Village, Land — Nunarpet


Guangkuta nunarpet. – This is our land.

Village, Land
Photo: Village of Old Harbor before the 1964 earthquake and tsunami. Smith Collection, courtesy of Tim and Norman Smith.

When Russian traders arrived in the Kodiak Archipelago, there were more than sixty Alutiiq villages. Rows of sod houses formed coastal communities that were home to as many as three hundred people. Chiefs governed villages, acting as political and economic leaders. Russian accounts suggest there were also regional chiefs, powerful people who administered several villages.

With the loss of lives and political autonomy that accompanied western colonization, the number of Alutiiq communities dwindled. Following the devastating smallpox epidemic of 1838, the Russians resettled Alutiiq survivors into seven major villages. St.

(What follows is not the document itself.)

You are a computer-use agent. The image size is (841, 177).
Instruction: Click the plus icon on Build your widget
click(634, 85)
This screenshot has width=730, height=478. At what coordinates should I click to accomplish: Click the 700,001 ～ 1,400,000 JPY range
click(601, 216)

Paul, Woody Island, Afognak, Eagle Harbor, Old Harbor, Karluk, and Chirikof were the central Alutiiq communities during the final decades of Russian rule, although not the only communities. Many of the old villages were soon reestablished, although in some cases in shifted locations.

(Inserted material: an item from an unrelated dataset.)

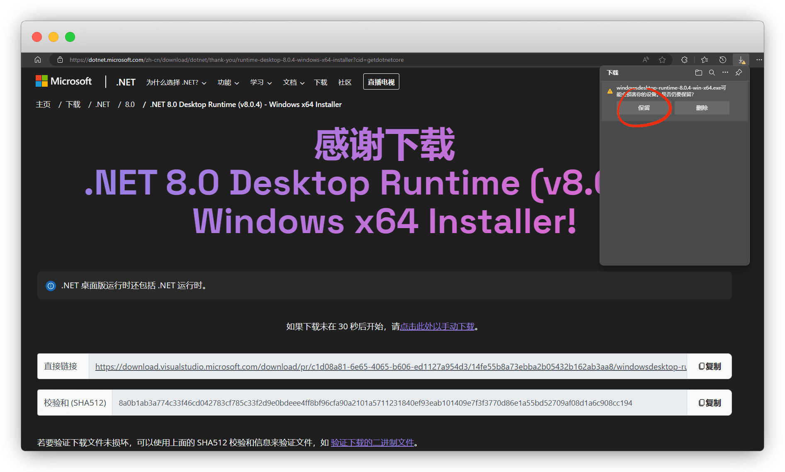Click the browser Home icon
The width and height of the screenshot is (785, 472).
click(x=38, y=60)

Today, the Kodiak Archipelago is home to six distinct Alutiiq villages, accessible only by air or boat. Akhiok and Karluk lie in the windswept meadows of southwestern Kodiak, nestled among the island’s rich salmon streams. Larsen Bay is tucked into the shores of Uyak Bay, a protected glacial fjord, while Old Harbor faces eastward toward the broad expanse of the North Pacific Ocean. And spruce trees and sphagnum moss provide the setting for Port Lions and Ouzinkie, Kodiak’s northernmost Alutiiq communities.